### Pedido escrito A
Imprima o trecho do texto sobre Jeca Tatu e Homer Simpson começando em "De Jeca Tatu" e terminando em "Simpson nos achincalhar?".
### Pedido escrito B
Responda, com base no texto sobre Jeca Tatu e Homer Simpson:
(i) Em que cidade a família Simpson vai parar no episódio mencionado?
(ii) Em que revista saiu o artigo do professor Laurindo Leal Filho?
(iii) Quem, segundo o texto, sacramentou as figuras do Saci e do Jeca Tatu?
### Pedido escrito C
Retome o texto sobre Jeca Tatu e Homer Simpson e dê continuidade a ele a partir da última frase apresentada.

### Texto citado
Processo de modernização põe fim ao ciclo histórico do personagem criado por Monteiro Lobato, exemplo acabado de "homem cordial", que foi substituído pelo joão-ninguém do desenho da TV norte-americana

De Jeca Tatu a Homer Simpson

FRANCISCO ALAMBERT
ESPECIAL PARA A FOLHA

Era uma vez um episódio da série "Os Simpsons" que causou comoção nacional. A família dos "típicos" americanos apatetados veio parar no Rio de Janeiro, andou entre macacos, miseráveis e traseiros avantajados. Foi quase um incidente de segurança nacional, mobilizando diplomatas, deputados e críticos culturais.
Afinal, depois de oito anos de FHC, privatizações, aberturas à realidade contemporânea, gente chique em Brasília, poliglotas em casa de trogloditas, como é que pode Homer Simpson nos achincalhar?
Mas nós já tínhamos a TV Globo para defender a "cultura brasileira". Mais recentemente a empresa fez até seminário em uma universidade católica paulista, com atores em mesas-redondas, sacando da manga Ariano Suassuna -que é quem sempre se saca quando se precisa de comédias de nacionalismo explícito. O circo estava armado. Guel Arraes, "Hoje É Dia de Maria", os lançamentos da Globofilmes, tudo veio para encher de cor local o esquema do lulismo neotucano: paz e amor, verde-e-amarelo, céu azul de brigadeiro para o prometido "espetáculo do crescimento". Há um dedinho de Homer nisso tudo.
As más-línguas dizem que esse súbito amor telúrico tem mesmo a ver com empréstimos do BNDES (que William Bonner, segundo o artigo do professor Laurindo Leal Filho para a revista "Carta Capital", cita como exemplo de coisas que o brasileiro-Homer não é capaz de entender, sobretudo, penso eu, porque ninguém quer lhe explicar), mas o fato é que eles não estão sozinhos nessa maré. Defensores das originalidades nacionais andaram chiando com a moda do Halloween (há bons episódios da turma de Homer sacaneando o Halloween), opondo a essa importação indevida a figura de nosso tão típico Saci.

Brasileiro a ser superado
O Saci é uma entidade sacramentada pelo gênio nacional-desenvolvimentista de Monteiro Lobato: o negro sem-terra, decepado de uma perna, sofrido, mas muito irônico e atrevido (eu gosto bastante do Saci).
O mesmo Lobato sacramentou o tipo ideal do brasileiro a ser superado na figura do Jeca Tatu, que é o que éramos até recentemente (pelo menos segundo gafe famosa de FHC). Salvo engano, a figuração socioistórica do Jeca era o "homem cordial" de Sérgio Buarque, que seria suprimido pelo processo de modernização. Enfim, o futuro chegou. De jecas nos tornamos homers simpsons.
Enquanto a Globo exercita a sua sociologia histórica baseada em tipos ideais, a ordem econômica segue mais xiita que o FMI, a "globalização" na forma do financismo tucano segue incólume e o PIB segue ladeira a baixo.

### Itens apresentados

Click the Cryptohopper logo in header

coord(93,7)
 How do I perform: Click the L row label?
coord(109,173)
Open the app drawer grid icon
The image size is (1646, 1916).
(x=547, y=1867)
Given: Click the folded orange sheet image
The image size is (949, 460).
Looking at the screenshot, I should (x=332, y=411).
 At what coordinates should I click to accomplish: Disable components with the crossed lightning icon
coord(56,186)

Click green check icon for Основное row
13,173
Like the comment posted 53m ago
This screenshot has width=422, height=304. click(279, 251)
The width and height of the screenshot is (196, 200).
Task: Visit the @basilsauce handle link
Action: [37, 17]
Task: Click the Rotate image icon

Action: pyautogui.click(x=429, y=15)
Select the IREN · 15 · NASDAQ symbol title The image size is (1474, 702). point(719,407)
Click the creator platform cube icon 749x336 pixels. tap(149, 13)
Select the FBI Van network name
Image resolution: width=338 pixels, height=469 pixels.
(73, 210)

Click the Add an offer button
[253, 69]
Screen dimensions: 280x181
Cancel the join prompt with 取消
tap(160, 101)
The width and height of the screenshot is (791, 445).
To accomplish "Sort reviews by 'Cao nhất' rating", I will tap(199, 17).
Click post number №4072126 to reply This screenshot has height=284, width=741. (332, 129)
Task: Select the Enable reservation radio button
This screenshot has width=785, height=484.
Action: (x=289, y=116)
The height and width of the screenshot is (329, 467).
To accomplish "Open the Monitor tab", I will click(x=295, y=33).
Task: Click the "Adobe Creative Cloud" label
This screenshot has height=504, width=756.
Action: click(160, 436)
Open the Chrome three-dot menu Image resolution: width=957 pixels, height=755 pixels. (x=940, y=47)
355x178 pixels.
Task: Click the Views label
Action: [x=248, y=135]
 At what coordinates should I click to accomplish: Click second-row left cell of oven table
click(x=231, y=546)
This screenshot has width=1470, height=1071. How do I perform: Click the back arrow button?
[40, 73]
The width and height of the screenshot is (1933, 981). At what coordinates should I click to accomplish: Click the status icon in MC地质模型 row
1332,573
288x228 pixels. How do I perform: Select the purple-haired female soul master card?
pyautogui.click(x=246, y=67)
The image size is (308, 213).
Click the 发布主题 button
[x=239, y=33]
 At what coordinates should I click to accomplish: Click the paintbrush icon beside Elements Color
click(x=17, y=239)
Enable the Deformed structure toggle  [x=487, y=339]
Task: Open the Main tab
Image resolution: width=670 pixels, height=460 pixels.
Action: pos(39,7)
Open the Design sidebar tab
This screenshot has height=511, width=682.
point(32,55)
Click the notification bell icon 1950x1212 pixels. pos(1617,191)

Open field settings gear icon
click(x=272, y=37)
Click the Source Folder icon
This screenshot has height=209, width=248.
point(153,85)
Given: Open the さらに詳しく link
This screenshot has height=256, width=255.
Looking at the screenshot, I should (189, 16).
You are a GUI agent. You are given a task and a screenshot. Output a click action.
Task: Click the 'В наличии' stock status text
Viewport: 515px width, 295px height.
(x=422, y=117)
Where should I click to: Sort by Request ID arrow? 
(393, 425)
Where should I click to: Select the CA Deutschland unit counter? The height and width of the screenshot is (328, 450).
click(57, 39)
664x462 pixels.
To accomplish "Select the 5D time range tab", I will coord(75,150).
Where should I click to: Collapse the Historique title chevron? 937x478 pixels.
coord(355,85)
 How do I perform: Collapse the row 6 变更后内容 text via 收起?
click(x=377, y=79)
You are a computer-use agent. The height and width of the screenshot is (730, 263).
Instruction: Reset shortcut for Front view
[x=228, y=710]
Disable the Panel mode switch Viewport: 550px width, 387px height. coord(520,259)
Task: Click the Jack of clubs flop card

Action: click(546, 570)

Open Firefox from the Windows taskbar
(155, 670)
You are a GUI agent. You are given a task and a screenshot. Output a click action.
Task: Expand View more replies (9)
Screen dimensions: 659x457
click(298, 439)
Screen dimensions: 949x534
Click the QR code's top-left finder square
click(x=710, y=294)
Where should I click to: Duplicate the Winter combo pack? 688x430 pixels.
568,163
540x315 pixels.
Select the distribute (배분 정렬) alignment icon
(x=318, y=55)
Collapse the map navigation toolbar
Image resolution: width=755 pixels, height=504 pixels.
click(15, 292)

### Resposta esperada A
De Jeca Tatu a Homer Simpson

FRANCISCO ALAMBERT
ESPECIAL PARA A FOLHA

Era uma vez um episódio da série "Os Simpsons" que causou comoção nacional. A família dos "típicos" americanos apatetados veio parar no Rio de Janeiro, andou entre macacos, miseráveis e traseiros avantajados. Foi quase um incidente de segurança nacional, mobilizando diplomatas, deputados e críticos culturais.
Afinal, depois de oito anos de FHC, privatizações, aberturas à realidade contemporânea, gente chique em Brasília, poliglotas em casa de trogloditas, como é que pode Homer Simpson nos achincalhar?

### Resposta esperada B
(i) No Rio de Janeiro.
(ii) Na revista "Carta Capital".
(iii) Monteiro Lobato.

### Resposta esperada C
Mas os globalizados brasileiros da Globo, depois que o "cinema da retomada" exorcizou a "herança maldita" do cinema novo, pelo menos podiam "ver seu rosto" na seqüência lógica do bordão da era tucana: de gente que faz à gente que não desiste. E agora, quando voltava o Saci, vem o Bonner e diz que a gente que fez é no fundo a cara do Homer?
De minha parte, não vejo muito mal nisso (eu gosto bastante do Homer também). Os Simpsons descendem do melhor que a televisão norte-americana criou como crítica radical de sua auto-imagem heróica.

Agente 86
Um de seus predecessores mais notáveis é o Agente 86, morto recentemente. Morreu na hora certa, já que a sátira do herói americano da CIA hoje é uma raridade, quase uma subversão. Só existe em um outro desenho, "American Dad" (a falta de sutileza do trocadilho sonoro é obra dos autores da série), que aliás passa no mesmo canal de TV a cabo que os Homers brasileiros não podem pagar para ver.
Digam o que quiserem, mas, quando comparou o brasileiro médio (tucano ou lulista) com Homer, Bonner finalmente nos deu o aval que tanto esperávamos: entramos no Primeiro Mundo! Mas nosso lugar não é nem na Miami da era Collor nem na Washington do Consenso de Malan-Palocci. Somos sim parte dos campos da primavera, a Springfield dos monstrengos, bocós, sádicos e cínicos que vivem à sombra da catástrofe.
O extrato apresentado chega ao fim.